The disruptive writerA few years ago, Ganesh Poudel retired as a teacher to pursue his love for writing.
A few years ago, Ganesh Poudel retired as a teacher to pursue his love for writing. This year he published Paitala, his debut surrealistic novel, which instead of answering questions, aims to encourage the readers to raise some about science, religion, and spirituality. In this conversation with the Post’s Samikshya Bhattarai, Poudel talks about his new book and how good literature is a product of the taste of good readers. Excerpts:
Tell us about your debut novel, Paitala? How would you describe what you have tried to bring to the readers with the book?
Paitala is a quest novel of a mystical genre in which the protagonist Josmani is destined to wander through different Tantric cities encountering surreal characters and myth-like incidents. He is inspired to leave home and worldly affairs in search of a mythological Sanjivani Bidhya and a mystic chemical, called NH6CY in the novel.
Paitala doesn’t come with the purpose of answering any sort of questions. Instead, it intends on creating situations that will enable the readers to raise questions about science, religion, and spirituality. Every experience is mystical and gives birth to curiosity. Unlike realism which tries to answer questions, surrealism tries to raise them—and that’s what my novel does as well.
In other interviews, you have said that Paitala raises questions on the nature of storytelling itself and how stories are told. Can you elaborate on this?
Questions like what, who, when and where are the operational questions not only in real life but also in storytelling; and are always easy to answer.
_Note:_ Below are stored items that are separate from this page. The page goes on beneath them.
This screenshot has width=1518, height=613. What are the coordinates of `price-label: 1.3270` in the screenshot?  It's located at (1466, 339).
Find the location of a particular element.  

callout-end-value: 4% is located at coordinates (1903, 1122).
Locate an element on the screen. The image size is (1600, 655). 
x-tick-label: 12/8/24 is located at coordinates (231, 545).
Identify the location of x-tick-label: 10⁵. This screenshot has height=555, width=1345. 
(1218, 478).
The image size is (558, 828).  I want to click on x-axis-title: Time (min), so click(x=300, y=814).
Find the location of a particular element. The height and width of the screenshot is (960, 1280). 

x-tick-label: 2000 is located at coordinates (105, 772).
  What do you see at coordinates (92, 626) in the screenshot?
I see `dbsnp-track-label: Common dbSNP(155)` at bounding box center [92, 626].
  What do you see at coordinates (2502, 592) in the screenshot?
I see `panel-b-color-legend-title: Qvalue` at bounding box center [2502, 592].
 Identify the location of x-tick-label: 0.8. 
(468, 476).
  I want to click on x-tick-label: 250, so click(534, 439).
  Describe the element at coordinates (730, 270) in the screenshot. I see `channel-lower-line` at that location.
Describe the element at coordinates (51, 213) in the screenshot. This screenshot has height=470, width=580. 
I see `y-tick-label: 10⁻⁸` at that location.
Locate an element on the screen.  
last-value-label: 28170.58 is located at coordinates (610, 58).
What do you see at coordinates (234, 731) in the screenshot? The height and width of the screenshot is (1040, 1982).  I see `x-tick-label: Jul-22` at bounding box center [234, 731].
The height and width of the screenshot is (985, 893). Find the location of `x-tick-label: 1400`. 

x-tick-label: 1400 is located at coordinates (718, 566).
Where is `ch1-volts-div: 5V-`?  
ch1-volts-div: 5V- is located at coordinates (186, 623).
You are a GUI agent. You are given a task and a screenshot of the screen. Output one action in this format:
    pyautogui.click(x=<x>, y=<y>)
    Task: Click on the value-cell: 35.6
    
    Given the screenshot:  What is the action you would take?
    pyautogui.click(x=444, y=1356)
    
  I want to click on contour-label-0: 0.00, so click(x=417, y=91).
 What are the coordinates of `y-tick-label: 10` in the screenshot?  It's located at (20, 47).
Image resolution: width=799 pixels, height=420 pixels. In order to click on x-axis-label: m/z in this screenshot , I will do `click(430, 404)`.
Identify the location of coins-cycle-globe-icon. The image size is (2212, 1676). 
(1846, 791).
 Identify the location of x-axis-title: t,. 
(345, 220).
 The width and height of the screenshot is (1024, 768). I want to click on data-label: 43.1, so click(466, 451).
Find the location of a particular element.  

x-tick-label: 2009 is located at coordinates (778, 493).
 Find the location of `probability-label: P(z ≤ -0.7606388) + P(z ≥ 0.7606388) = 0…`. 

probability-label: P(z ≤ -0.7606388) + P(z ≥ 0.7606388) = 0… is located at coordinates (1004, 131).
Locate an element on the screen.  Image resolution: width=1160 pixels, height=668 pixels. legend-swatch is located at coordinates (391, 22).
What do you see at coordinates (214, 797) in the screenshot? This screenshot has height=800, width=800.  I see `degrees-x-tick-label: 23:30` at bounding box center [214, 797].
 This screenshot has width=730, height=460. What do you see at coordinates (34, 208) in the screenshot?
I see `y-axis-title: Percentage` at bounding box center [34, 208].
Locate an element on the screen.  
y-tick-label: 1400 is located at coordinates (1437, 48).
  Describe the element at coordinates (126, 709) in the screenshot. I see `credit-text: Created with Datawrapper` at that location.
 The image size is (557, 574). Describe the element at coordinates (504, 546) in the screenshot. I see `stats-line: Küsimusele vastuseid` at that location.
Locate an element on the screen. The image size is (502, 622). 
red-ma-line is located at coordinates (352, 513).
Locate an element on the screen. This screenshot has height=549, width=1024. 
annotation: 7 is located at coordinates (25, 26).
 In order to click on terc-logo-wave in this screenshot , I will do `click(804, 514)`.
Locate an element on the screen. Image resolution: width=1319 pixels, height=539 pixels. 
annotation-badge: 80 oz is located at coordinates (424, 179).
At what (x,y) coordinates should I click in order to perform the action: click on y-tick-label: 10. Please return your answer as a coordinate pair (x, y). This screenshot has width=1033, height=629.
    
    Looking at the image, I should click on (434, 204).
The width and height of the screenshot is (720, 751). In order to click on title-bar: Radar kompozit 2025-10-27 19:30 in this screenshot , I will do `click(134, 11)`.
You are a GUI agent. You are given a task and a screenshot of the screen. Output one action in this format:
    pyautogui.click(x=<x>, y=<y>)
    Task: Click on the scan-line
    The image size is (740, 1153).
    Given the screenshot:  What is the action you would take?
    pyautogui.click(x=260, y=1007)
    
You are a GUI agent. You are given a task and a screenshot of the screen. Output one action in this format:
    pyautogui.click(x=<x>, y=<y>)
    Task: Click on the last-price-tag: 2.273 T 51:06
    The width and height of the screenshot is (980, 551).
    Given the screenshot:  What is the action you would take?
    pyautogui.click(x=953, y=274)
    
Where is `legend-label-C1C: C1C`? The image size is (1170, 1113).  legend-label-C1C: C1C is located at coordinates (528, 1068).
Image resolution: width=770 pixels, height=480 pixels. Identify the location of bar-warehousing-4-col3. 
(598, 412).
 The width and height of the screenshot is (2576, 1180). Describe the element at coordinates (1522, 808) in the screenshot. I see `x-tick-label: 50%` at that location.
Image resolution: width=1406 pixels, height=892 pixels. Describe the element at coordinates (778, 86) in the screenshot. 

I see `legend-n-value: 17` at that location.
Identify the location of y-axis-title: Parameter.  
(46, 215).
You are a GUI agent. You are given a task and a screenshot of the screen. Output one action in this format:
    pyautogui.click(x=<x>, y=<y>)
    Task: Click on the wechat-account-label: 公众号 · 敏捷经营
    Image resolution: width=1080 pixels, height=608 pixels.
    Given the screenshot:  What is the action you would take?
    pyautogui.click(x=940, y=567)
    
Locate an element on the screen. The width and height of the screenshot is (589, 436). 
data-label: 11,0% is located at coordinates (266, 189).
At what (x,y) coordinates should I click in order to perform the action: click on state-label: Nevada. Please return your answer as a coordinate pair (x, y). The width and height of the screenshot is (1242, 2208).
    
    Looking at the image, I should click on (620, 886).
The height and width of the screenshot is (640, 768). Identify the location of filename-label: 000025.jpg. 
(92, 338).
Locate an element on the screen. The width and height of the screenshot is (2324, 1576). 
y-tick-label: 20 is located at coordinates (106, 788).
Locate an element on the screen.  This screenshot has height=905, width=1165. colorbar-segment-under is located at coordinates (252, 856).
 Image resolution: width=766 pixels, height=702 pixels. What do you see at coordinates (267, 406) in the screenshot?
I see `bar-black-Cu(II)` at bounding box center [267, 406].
For example, if I asked you what you ate today and added other questions with who, when or when; you will be able to answer them quickly. It is because human knowledge is bound to incidents (what), characters (who), time (when) and place (where). But if I asked why you ate or how you ate, certain difficulties would arise. ‘Why’ is a mystery question. ‘How’ is a class question. ‘How’ divides people; ‘why’ mystifies.
In storytelling too, when we ignore what, who, when and where, and magnify how and why aspects, it becomes mystical. It becomes unfathomable. It becomes sugar without sweetness.
The storytelling in Paitala, makes a reader raise and stumble on the how and why questions.
Tragedy of Nepali fiction lies in the narrative which is very ritualistic, traditional and singular. Any writer can play with tools, devices, and techniques of narrating a story. My concern is to disrupt the existing style of narration.
Why was now the right time to publish your first novel?
A debut novel at 37 years old and you ask why it was the right time!
I took self-retirement from teaching three years ago to delve into the world of writing. I had been teaching for about 15 years before I took the decision. Back then I was only participating in the world of writing via casual write-ups in print-media. These, occasional writings only made me restless. I started thinking that newspaper write-ups can’t gratify my need and hunger for expression. I wanted to tell more, show more and do more with words.
Tell us a bit more about Random Readers’ society. Why are reading clubs like these important for Nepali literature?
Random Readers’ Society (RRS) is a small group of avid readers who aspire to promote reading culture in Nepal. And to attain its goal, the group organises book discussion programmes, helps to establish community libraries, trains teachers and parents on imparting reading habits to the kids, among others. It also designs creative promotional campaigns for a published book.
It might be because of the literacy rate or our educational system, reading culture is not huge in Nepal. A book that crosses the sales of five thousand pieces is considered to be a bestseller. In Nepal, the major concern for a writer is livelihood. If only we could sell 500 pieces in an average in all districts; writing would certainly be an attractive profession. I think reading clubs’ most important job is widening the arena of readership and boosting the writers’ confidence.
Nepali literature lacks constructive and creative criticism. Criticism is limited to the monotonous ‘thesis’ writing in universities; that promote citation over innovation. Reading clubs like RRS are important to break this cycle. They are important for the promotion of healthy criticism from readers which ultimately help a writer grow.
Do you think Nepali literature is too Kathmandu-centric?
I actually don’t think so. Any 1true and promising writer, at least, nowadays, dhouldn’t be and aren’t Kathmandu-centric.
You can live and write from anywhere to get published in Kathmandu. Kathmandu might have centralised publication industry, but not creativity.